The authors found that patients treated with short course antibiotics experienced recurrence and progression slightly more frequently than those in the no antibiotics group (but differences were not significantly different). However, those treated with long-term antibiotics recurred and progressed significantly more frequently than patients in the other two groups (5-year recurrence free survival [RFS] 62.2% for the no antibiotics group vs 26.9% for the long-course group [p < 0.001]; 5-year progression free survival [PFS] 79.6% for the no antibiotics group vs 53.3% for the long-course group [p < 0.0006]).

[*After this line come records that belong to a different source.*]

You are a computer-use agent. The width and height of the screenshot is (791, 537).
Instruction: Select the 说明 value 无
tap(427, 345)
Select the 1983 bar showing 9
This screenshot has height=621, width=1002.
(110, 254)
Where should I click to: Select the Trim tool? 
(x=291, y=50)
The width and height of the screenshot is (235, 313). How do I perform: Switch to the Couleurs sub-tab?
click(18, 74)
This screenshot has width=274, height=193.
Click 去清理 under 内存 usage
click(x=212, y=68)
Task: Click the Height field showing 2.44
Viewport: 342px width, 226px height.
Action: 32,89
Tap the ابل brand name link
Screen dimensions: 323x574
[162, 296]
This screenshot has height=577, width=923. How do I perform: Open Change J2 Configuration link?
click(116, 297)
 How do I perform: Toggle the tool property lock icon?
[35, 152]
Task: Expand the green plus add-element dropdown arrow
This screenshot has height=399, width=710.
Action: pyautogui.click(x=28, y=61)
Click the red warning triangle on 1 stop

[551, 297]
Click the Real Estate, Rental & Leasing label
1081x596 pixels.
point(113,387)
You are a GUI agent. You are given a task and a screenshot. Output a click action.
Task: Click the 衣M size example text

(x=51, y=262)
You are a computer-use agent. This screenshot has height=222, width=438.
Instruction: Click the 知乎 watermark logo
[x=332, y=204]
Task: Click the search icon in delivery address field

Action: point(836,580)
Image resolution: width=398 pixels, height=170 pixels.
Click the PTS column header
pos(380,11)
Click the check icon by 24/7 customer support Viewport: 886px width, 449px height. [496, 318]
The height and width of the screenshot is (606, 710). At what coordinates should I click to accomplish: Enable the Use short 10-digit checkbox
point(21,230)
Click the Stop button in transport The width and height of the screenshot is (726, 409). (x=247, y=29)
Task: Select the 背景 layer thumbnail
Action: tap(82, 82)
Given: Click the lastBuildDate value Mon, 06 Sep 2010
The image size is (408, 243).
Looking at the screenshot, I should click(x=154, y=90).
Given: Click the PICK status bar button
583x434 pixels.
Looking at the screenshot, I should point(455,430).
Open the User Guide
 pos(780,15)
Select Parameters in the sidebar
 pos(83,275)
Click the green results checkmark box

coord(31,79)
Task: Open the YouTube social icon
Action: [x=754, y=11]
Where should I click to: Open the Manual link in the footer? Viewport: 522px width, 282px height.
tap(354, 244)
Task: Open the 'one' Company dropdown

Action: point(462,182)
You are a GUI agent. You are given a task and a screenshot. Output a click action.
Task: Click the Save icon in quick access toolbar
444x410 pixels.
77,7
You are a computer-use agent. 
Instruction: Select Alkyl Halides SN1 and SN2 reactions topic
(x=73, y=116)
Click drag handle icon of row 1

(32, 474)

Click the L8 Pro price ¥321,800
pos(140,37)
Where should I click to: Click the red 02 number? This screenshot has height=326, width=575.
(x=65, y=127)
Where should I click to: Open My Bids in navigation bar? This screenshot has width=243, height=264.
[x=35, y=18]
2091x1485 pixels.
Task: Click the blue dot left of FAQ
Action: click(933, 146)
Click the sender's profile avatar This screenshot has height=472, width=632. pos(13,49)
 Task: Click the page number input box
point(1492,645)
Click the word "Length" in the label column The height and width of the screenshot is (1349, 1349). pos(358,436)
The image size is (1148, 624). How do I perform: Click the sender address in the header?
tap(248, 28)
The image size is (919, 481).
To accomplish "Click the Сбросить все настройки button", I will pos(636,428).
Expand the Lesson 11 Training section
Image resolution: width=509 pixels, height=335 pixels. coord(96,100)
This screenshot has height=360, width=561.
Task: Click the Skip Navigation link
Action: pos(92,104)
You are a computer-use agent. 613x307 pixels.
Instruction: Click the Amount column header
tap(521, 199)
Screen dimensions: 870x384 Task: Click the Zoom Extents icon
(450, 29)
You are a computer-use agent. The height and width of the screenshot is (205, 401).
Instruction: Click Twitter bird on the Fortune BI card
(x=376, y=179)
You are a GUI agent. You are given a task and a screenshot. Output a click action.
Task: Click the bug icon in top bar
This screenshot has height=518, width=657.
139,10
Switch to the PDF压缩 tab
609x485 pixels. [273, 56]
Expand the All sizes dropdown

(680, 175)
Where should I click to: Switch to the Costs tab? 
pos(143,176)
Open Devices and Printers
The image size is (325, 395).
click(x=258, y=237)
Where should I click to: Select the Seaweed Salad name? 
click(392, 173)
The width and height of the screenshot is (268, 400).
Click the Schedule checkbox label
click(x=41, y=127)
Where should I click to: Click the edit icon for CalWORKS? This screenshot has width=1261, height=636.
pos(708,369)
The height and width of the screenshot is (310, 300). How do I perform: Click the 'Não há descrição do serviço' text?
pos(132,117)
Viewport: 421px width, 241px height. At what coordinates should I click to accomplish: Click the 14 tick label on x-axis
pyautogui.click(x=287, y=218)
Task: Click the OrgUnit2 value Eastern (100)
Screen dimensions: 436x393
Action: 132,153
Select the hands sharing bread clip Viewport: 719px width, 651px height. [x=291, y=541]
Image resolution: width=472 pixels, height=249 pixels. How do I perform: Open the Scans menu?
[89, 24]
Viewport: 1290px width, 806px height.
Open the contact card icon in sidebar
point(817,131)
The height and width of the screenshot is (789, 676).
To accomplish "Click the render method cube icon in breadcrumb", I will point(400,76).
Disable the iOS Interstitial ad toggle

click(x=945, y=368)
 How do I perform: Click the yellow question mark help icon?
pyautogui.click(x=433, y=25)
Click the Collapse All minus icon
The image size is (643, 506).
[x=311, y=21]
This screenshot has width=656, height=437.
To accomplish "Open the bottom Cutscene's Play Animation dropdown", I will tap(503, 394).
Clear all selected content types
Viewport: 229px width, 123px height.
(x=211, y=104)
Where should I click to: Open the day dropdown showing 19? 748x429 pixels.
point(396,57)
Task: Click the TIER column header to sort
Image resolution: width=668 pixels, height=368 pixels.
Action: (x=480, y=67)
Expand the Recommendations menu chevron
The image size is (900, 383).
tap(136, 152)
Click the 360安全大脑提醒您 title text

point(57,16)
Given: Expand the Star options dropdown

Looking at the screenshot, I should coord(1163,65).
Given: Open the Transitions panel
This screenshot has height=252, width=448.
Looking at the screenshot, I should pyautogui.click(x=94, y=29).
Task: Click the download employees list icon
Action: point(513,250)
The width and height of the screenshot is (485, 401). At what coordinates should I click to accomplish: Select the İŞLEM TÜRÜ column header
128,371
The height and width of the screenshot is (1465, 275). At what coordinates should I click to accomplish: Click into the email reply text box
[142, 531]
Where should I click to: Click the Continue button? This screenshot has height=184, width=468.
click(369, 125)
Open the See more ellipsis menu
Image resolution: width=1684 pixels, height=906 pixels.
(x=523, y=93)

While this is a single institution, retrospective study, it was conducted at a time when awareness of the effects of the GI microbiome on immunity were rudimentary, and those of the urinary tract and tumor microbiomes (or even their existence) were barely recognized. Moreover, the concept of antibiotic stewardship was (and to some degree, still is) more focused on preventing emergence of multiple drug resistant strains of bacteria that were being selected for, than on microbiome stability and restoration. This may explain why antibiotic courses were being administered to empirically treat cystitis-like symptoms, usually in the face of a negative (>90% of the time) or even no (data not given) culture. Given the irritable voiding that BCG often causes, it is actually surprising that nearly a quarter of the cohort received “no” antibiotics.

As the authors readily acknowledge, this study clearly has limitations, including: lack of demonstrating causality for the effect described; lack of data on the composition of either the GI or urinary micro-biome before and after antibiotic administration; less than a clear understanding of how the gut and urinary microbiomes influence systemic or local immune responses; the possibility that the urinary microbiome can influence bladder cancer development and behavior beyond effects on the immune system (e.g. by carcinogen metabolism) [10]; failure to recognize that on some occasions, through its effect on microbial flora, antibiotic administration can occasionally cause tumor regression [10]; and of course lack of a detailed understanding of mechanisms of BCG’s immune and anti-tumor effects. However, it’s take-home message, that empirical and unguided use of antibiotics in patients receiving BCG can be harmful, is clear.

Indeed, over a decade ago Herr reported that not treating asymptomatic bacteriuria in patients receiving BCG was neither symptomatically nor oncologically harmful to his bladder cancer patients. We now may be beginning to understand why [16, 17].

CONFLICTS OF INTEREST

The author has no conflicts of interest to report.